State, federal inspectors review Purdy railroad crossing

Thursday, March 5, 2020
A memorial has been set up on the railroad crossing standard at Washington Street where Fransisca Perez Salas was killed in a crash with a train on Feb. 19. Railroad officials were on scene Wednesday measuring and assessing the crossing. Murray Bishoff/Cassville Democrat

MoDOT money available for crossing upgrade since July 1

Activity picked up in Purdy on Wednesday as federal and state transportation officials and representatives of the Arkansas Missouri Railroad gathered to assess the Washington Street crossing where Fransisca Perez Salas was killed in a crash with a train on Feb. 19.

A representative wearing a Federal Railroad Administration jacket, a Missouri Department of Transportation truck and approximately eight people from the Arkansas Missouri Railroad were in Purdy on Wednesday taking measurements at both the Washington Street crossing, back to Business Highway 37, and at the Highway C railroad crossing.

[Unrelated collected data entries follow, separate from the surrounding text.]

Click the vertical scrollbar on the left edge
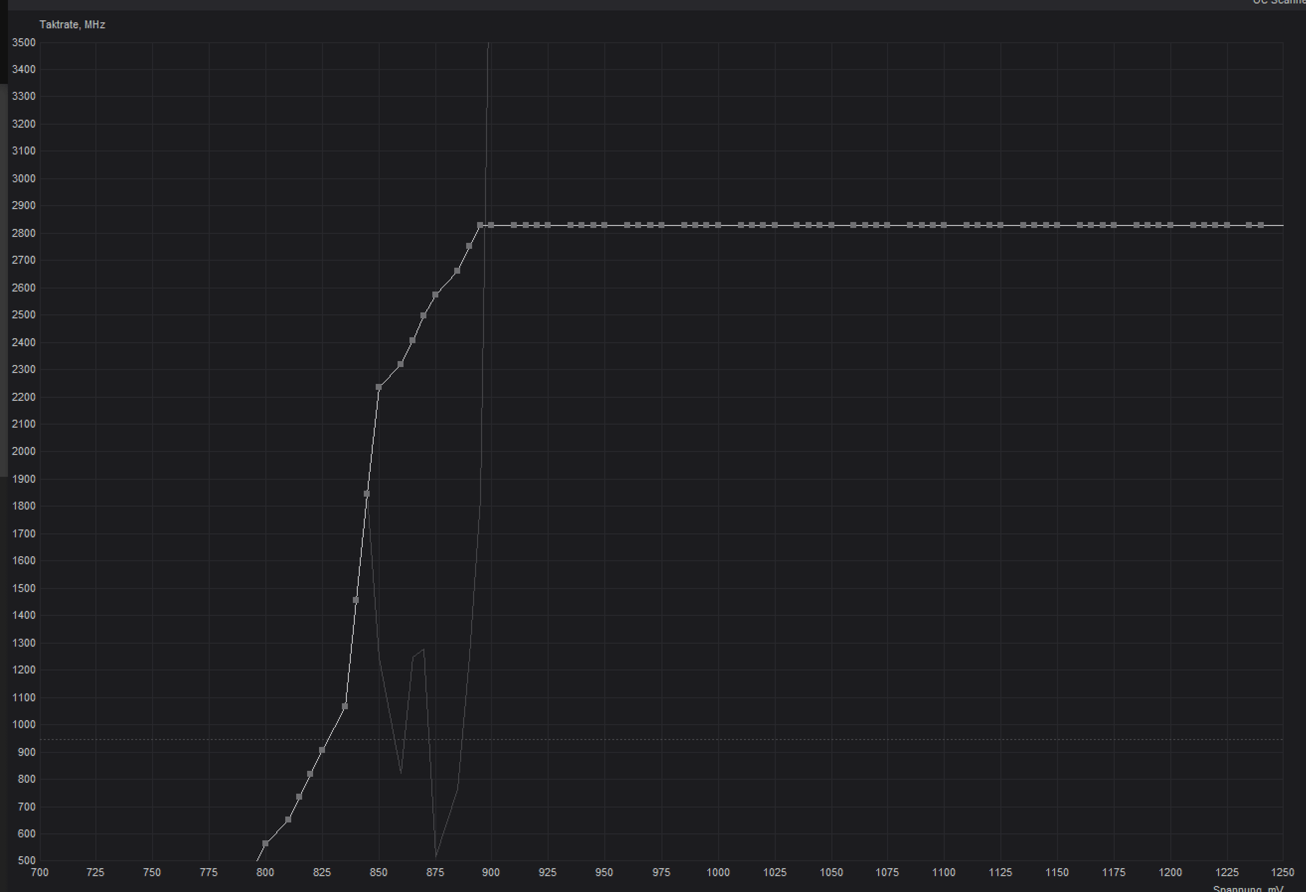 (x=3, y=281)
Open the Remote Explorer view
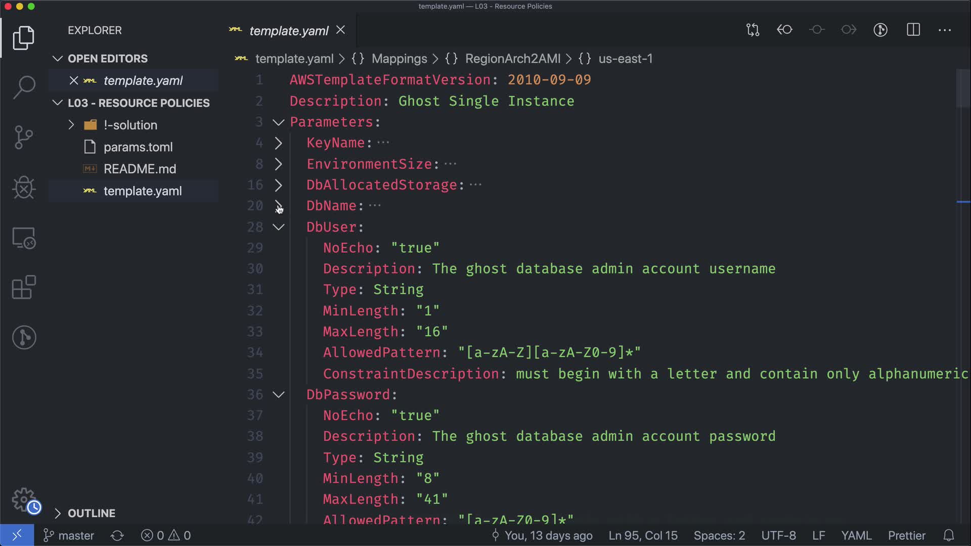The image size is (971, 546). point(24,238)
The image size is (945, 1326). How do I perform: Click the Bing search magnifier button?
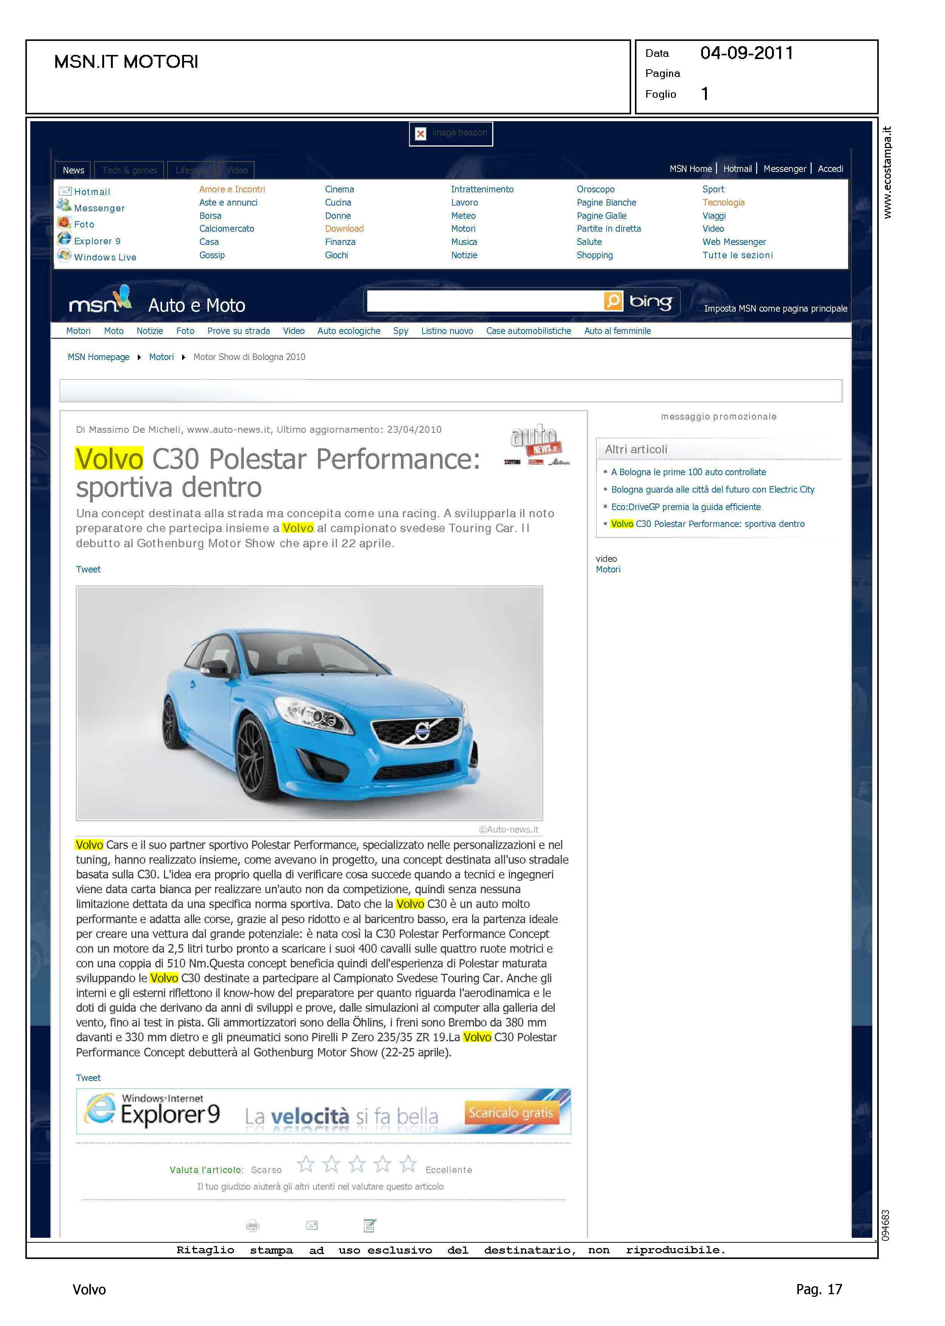pos(613,301)
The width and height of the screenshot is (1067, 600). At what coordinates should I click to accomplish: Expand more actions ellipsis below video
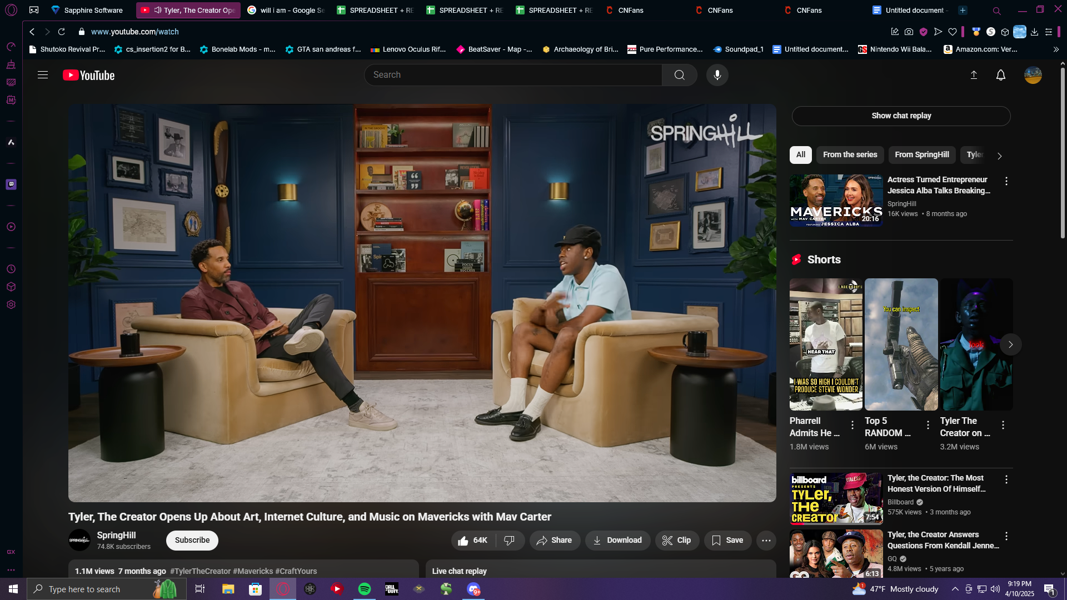click(766, 540)
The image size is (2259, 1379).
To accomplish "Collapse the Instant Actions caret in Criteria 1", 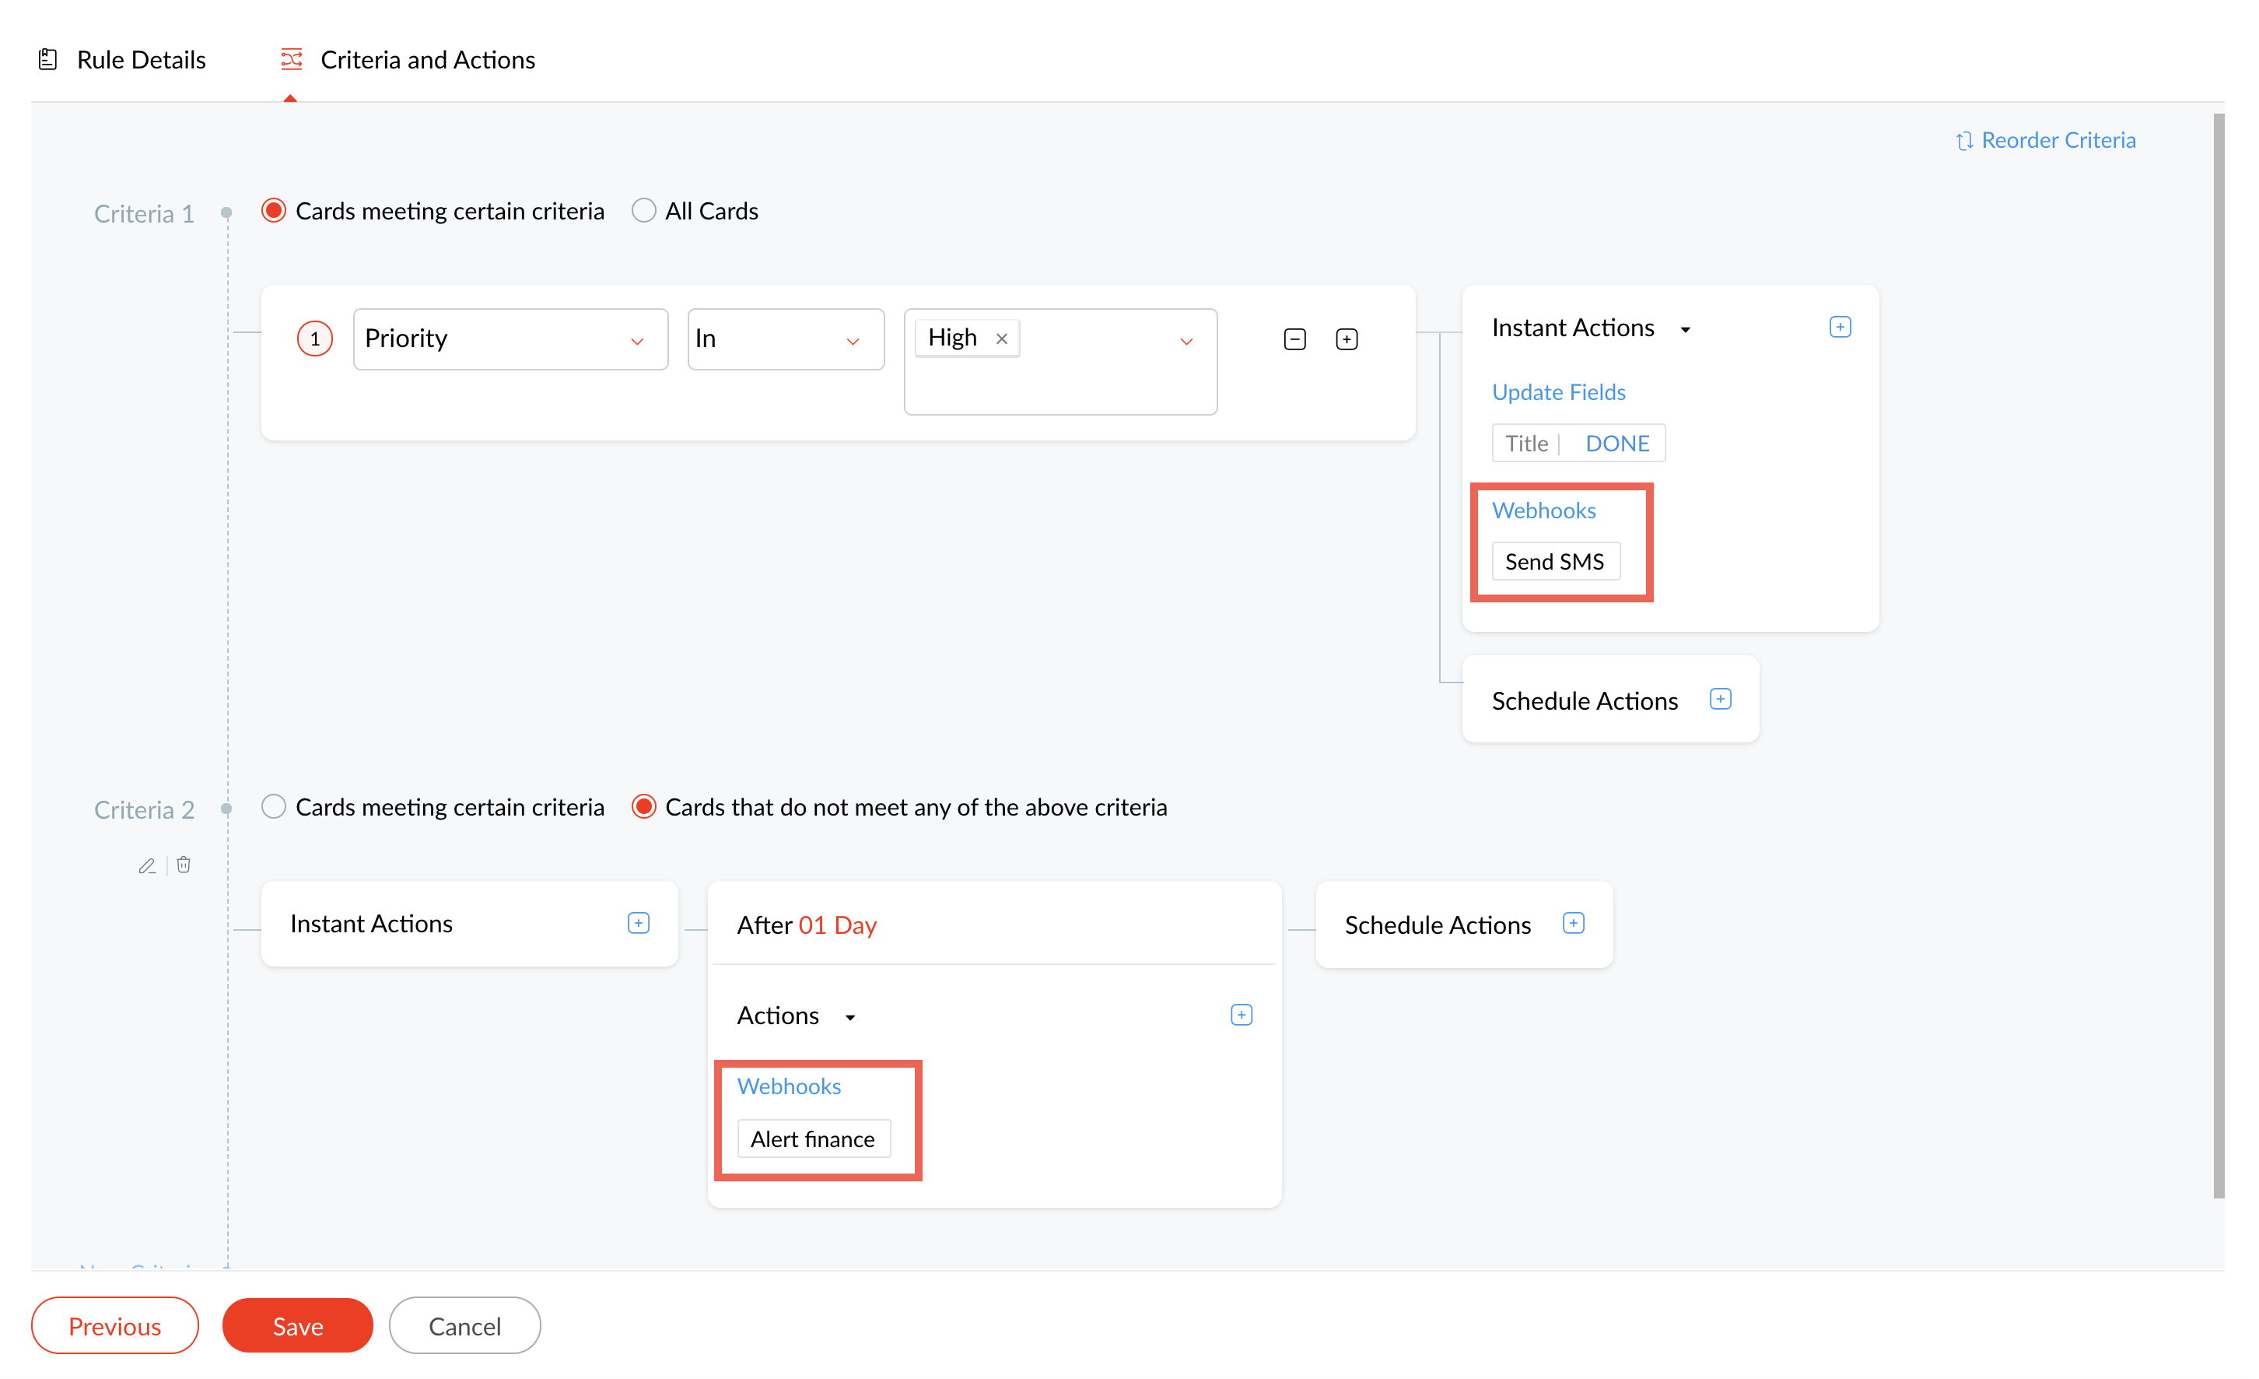I will click(x=1685, y=329).
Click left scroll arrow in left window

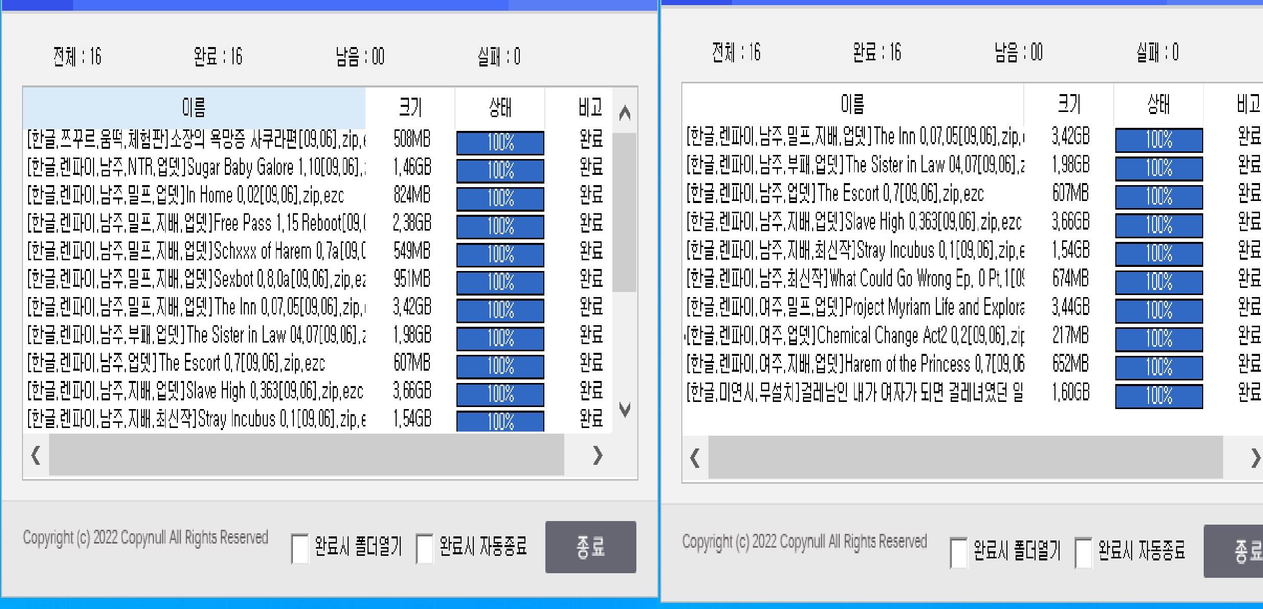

In a second extraordinary instance, a southbound train came to a near stop at the Washington Street crossing around 1 p.m. Fire Chief Nick Mercer witnessed a person appearing to be a railroad employee get off the train, walk to the crossing and physically stand in the intersection, sizing up the sight. As the train picked up speed, the subject climbed back on board the locomotive.

Mercer said he has never witnessed a train stop there before or undergo such an inspection on a typical train run.

A memorial has now been set up on the railroad standard facing west, where Perez Salas, 59, was crossing with her two grandchildren, ages 3 and 8, when her car drove into the path of a southbound train. She was killed and both children were injured.

The crash took place at 4:22 p.m., an unusually late hour of the day for a train run through Purdy, according to city staff. Mercer has called the site a blind crossing for eastbound traffic, citing buildings that block a view of the tracks and possibly shield the sound of an oncoming train.

According to Troy Hughes, design liaison engineer for the Missouri Department of Transportation’s multimodal division in Jefferson City, inspectors for MoDOT were on scene following the fatal crash. He had not been appraised about the Wednesday inspection when contacted by The Times. He said MoDOT conducts a safety inspection of all accidents involving a train fatality in conjunction with the Federal Railroad Administration.

Hughes said MoDOT had programmed an upgrade to both the Washington Street and Highway C railroad crossings for MoDOT’s 2019-2020 fiscal year. That meant state money has been available since July 1, 2019. The upgrade involves adding both crossing arms and flashing lights.

Hughes expected the next step in completing the upgrade would take the shape of an agreement between the railroad and the city, detailing the project, that both parties would have to approve. To date, the Purdy City Council has had no such document to act upon.

Once there is an agreement, Hughes said MoDOT will issue an administrative order that would obligate state and federal funds for the project. MoDOT would typically give the railroad one year to finish the work. Hughes explained the railroad would have to order materials and hire a contractor. He did not think the railroad would have the needed supplies “on the shelf” for immediate action.

Several efforts have been slated to help the family of Perez Salas.

Adelita’s Mexican Restaurant, at 201 Business Highway 37 in Purdy, has announced that proceeds from sales throughout Saturday, would be donated to the family. The restaurant is open from 11 a.m. to 9 p.m.

A garage sale to benefit the family will be held at The Gathering Place, Highway C and Business Highway 37, from March 12-14.